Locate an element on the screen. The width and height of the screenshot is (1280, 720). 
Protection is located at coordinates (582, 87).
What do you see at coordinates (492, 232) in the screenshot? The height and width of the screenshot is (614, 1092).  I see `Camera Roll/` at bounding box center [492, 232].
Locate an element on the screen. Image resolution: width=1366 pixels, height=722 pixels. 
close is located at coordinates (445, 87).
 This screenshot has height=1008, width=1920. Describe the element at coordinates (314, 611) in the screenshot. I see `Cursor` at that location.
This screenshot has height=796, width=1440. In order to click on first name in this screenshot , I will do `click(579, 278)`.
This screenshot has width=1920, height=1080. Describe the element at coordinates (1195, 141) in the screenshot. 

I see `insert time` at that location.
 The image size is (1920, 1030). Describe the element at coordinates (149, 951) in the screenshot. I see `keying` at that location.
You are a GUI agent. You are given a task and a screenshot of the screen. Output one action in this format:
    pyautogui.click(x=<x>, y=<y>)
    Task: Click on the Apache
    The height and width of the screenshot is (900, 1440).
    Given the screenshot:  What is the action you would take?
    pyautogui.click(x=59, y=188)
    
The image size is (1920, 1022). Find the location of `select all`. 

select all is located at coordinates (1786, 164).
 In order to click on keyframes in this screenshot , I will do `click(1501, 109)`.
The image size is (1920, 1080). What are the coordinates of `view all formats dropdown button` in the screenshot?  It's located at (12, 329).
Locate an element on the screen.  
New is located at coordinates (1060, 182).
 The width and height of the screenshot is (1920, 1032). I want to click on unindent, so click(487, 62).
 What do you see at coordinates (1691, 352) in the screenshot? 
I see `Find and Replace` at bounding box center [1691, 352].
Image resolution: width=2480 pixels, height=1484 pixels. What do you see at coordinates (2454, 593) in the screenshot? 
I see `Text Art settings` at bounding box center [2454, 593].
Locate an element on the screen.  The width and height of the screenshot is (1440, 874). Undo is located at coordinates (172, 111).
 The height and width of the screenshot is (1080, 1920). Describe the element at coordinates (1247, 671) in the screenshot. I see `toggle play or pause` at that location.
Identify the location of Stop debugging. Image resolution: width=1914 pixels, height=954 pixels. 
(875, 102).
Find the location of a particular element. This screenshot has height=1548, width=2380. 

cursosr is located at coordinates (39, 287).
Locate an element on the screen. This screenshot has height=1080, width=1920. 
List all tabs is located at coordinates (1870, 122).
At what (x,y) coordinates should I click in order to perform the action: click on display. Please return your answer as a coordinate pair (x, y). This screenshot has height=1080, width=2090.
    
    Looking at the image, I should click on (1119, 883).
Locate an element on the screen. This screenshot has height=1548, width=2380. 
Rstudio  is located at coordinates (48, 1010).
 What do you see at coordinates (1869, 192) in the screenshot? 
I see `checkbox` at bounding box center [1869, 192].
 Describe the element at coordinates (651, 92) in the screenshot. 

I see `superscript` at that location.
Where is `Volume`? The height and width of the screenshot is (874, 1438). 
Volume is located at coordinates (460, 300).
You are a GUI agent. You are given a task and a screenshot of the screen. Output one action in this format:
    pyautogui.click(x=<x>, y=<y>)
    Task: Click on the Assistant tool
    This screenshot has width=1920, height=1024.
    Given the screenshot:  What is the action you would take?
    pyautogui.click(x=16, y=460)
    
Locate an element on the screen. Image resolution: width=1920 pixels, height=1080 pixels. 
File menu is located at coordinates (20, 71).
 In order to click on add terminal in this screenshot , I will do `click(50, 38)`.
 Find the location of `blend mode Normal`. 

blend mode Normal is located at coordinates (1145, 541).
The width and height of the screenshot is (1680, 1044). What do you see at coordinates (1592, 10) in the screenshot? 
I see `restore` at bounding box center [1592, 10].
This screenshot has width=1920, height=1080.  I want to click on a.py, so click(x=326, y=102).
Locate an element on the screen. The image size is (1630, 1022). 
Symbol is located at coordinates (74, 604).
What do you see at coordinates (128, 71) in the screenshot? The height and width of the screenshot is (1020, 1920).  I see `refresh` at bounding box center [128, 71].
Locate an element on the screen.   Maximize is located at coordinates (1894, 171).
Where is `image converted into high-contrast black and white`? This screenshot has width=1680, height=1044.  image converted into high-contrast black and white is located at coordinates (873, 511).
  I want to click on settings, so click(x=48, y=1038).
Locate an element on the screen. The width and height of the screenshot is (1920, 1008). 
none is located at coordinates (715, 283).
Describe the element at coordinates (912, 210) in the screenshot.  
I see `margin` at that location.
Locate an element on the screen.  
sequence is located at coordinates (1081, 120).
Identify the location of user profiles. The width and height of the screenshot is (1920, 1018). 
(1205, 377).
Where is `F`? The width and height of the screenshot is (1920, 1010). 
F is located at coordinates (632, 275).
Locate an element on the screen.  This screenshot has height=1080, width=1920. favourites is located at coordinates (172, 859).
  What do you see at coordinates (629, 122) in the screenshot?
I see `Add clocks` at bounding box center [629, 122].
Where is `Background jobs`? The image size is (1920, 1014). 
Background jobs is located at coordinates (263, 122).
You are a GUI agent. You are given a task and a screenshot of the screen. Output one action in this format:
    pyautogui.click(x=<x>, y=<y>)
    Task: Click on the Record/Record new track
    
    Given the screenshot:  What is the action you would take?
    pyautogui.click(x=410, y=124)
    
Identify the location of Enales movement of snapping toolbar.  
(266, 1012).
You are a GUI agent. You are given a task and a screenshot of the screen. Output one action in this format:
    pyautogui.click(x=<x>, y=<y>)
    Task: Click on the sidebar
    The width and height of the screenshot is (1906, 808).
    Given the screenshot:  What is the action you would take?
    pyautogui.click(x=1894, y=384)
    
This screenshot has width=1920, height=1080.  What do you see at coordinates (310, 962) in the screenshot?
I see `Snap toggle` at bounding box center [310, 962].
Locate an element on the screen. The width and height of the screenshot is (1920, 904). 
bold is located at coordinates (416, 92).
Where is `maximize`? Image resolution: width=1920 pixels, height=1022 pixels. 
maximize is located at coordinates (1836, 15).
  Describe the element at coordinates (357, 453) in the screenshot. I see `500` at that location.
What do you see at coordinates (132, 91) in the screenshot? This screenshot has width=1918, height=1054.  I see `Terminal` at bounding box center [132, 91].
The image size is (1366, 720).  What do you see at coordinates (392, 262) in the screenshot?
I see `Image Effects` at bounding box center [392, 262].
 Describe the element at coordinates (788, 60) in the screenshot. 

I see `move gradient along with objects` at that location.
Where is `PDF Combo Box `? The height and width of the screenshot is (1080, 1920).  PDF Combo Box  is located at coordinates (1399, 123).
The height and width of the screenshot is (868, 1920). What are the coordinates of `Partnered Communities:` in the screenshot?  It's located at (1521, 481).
-------
TASK REQUIREMENTS.
Reproduce all of the material above verbatim, from the first line through the last.

WORKED SOLUTION.
Locate an element on the screen. The width and height of the screenshot is (1280, 720). 
Protection is located at coordinates (582, 87).
What do you see at coordinates (492, 232) in the screenshot? The height and width of the screenshot is (614, 1092).  I see `Camera Roll/` at bounding box center [492, 232].
Locate an element on the screen. Image resolution: width=1366 pixels, height=722 pixels. 
close is located at coordinates (445, 87).
 This screenshot has height=1008, width=1920. Describe the element at coordinates (314, 611) in the screenshot. I see `Cursor` at that location.
This screenshot has height=796, width=1440. In order to click on first name in this screenshot , I will do `click(579, 278)`.
This screenshot has width=1920, height=1080. Describe the element at coordinates (1195, 141) in the screenshot. 

I see `insert time` at that location.
 The image size is (1920, 1030). Describe the element at coordinates (149, 951) in the screenshot. I see `keying` at that location.
You are a GUI agent. You are given a task and a screenshot of the screen. Output one action in this format:
    pyautogui.click(x=<x>, y=<y>)
    Task: Click on the Apache
    The height and width of the screenshot is (900, 1440).
    Given the screenshot:  What is the action you would take?
    pyautogui.click(x=59, y=188)
    
The image size is (1920, 1022). Find the location of `select all`. 

select all is located at coordinates (1786, 164).
 In order to click on keyframes in this screenshot , I will do `click(1501, 109)`.
The image size is (1920, 1080). What are the coordinates of `view all formats dropdown button` in the screenshot?  It's located at (12, 329).
Locate an element on the screen.  
New is located at coordinates (1060, 182).
 The width and height of the screenshot is (1920, 1032). I want to click on unindent, so click(487, 62).
 What do you see at coordinates (1691, 352) in the screenshot? 
I see `Find and Replace` at bounding box center [1691, 352].
Image resolution: width=2480 pixels, height=1484 pixels. What do you see at coordinates (2454, 593) in the screenshot? 
I see `Text Art settings` at bounding box center [2454, 593].
Locate an element on the screen.  The width and height of the screenshot is (1440, 874). Undo is located at coordinates (172, 111).
 The height and width of the screenshot is (1080, 1920). Describe the element at coordinates (1247, 671) in the screenshot. I see `toggle play or pause` at that location.
Identify the location of Stop debugging. Image resolution: width=1914 pixels, height=954 pixels. 
(875, 102).
Find the location of a particular element. This screenshot has height=1548, width=2380. 

cursosr is located at coordinates (39, 287).
Locate an element on the screen. This screenshot has height=1080, width=1920. 
List all tabs is located at coordinates (1870, 122).
At what (x,y) coordinates should I click in order to perform the action: click on display. Please return your answer as a coordinate pair (x, y). This screenshot has height=1080, width=2090.
    
    Looking at the image, I should click on (1119, 883).
Locate an element on the screen. This screenshot has height=1548, width=2380. 
Rstudio  is located at coordinates (48, 1010).
 What do you see at coordinates (1869, 192) in the screenshot? 
I see `checkbox` at bounding box center [1869, 192].
 Describe the element at coordinates (651, 92) in the screenshot. 

I see `superscript` at that location.
Where is `Volume`? The height and width of the screenshot is (874, 1438). 
Volume is located at coordinates (460, 300).
You are a GUI agent. You are given a task and a screenshot of the screen. Output one action in this format:
    pyautogui.click(x=<x>, y=<y>)
    Task: Click on the Assistant tool
    This screenshot has width=1920, height=1024.
    Given the screenshot:  What is the action you would take?
    pyautogui.click(x=16, y=460)
    
Locate an element on the screen. Image resolution: width=1920 pixels, height=1080 pixels. 
File menu is located at coordinates (20, 71).
 In order to click on add terminal in this screenshot , I will do `click(50, 38)`.
 Find the location of `blend mode Normal`. 

blend mode Normal is located at coordinates (1145, 541).
The width and height of the screenshot is (1680, 1044). What do you see at coordinates (1592, 10) in the screenshot? 
I see `restore` at bounding box center [1592, 10].
This screenshot has width=1920, height=1080.  I want to click on a.py, so click(x=326, y=102).
Locate an element on the screen. The image size is (1630, 1022). 
Symbol is located at coordinates (74, 604).
What do you see at coordinates (128, 71) in the screenshot? The height and width of the screenshot is (1020, 1920).  I see `refresh` at bounding box center [128, 71].
Locate an element on the screen.   Maximize is located at coordinates (1894, 171).
Where is `image converted into high-contrast black and white`? This screenshot has width=1680, height=1044.  image converted into high-contrast black and white is located at coordinates (873, 511).
  I want to click on settings, so click(x=48, y=1038).
Locate an element on the screen. The width and height of the screenshot is (1920, 1008). 
none is located at coordinates (715, 283).
Describe the element at coordinates (912, 210) in the screenshot.  
I see `margin` at that location.
Locate an element on the screen.  
sequence is located at coordinates (1081, 120).
Identify the location of user profiles. The width and height of the screenshot is (1920, 1018). 
(1205, 377).
Where is `F`? The width and height of the screenshot is (1920, 1010). 
F is located at coordinates (632, 275).
Locate an element on the screen.  This screenshot has height=1080, width=1920. favourites is located at coordinates (172, 859).
  What do you see at coordinates (629, 122) in the screenshot?
I see `Add clocks` at bounding box center [629, 122].
Where is `Background jobs`? The image size is (1920, 1014). 
Background jobs is located at coordinates (263, 122).
You are a GUI agent. You are given a task and a screenshot of the screen. Output one action in this format:
    pyautogui.click(x=<x>, y=<y>)
    Task: Click on the Record/Record new track
    
    Given the screenshot:  What is the action you would take?
    pyautogui.click(x=410, y=124)
    
Identify the location of Enales movement of snapping toolbar.  
(266, 1012).
You are a GUI agent. You are given a task and a screenshot of the screen. Output one action in this format:
    pyautogui.click(x=<x>, y=<y>)
    Task: Click on the sidebar
    The width and height of the screenshot is (1906, 808).
    Given the screenshot:  What is the action you would take?
    pyautogui.click(x=1894, y=384)
    
This screenshot has width=1920, height=1080.  What do you see at coordinates (310, 962) in the screenshot?
I see `Snap toggle` at bounding box center [310, 962].
Locate an element on the screen. The width and height of the screenshot is (1920, 904). 
bold is located at coordinates (416, 92).
Where is `maximize`? Image resolution: width=1920 pixels, height=1022 pixels. 
maximize is located at coordinates (1836, 15).
  Describe the element at coordinates (357, 453) in the screenshot. I see `500` at that location.
What do you see at coordinates (132, 91) in the screenshot? This screenshot has width=1918, height=1054.  I see `Terminal` at bounding box center [132, 91].
The image size is (1366, 720).  What do you see at coordinates (392, 262) in the screenshot?
I see `Image Effects` at bounding box center [392, 262].
 Describe the element at coordinates (788, 60) in the screenshot. 

I see `move gradient along with objects` at that location.
Where is `PDF Combo Box `? The height and width of the screenshot is (1080, 1920).  PDF Combo Box  is located at coordinates (1399, 123).
The height and width of the screenshot is (868, 1920). What are the coordinates of `Partnered Communities:` in the screenshot?  It's located at (1521, 481).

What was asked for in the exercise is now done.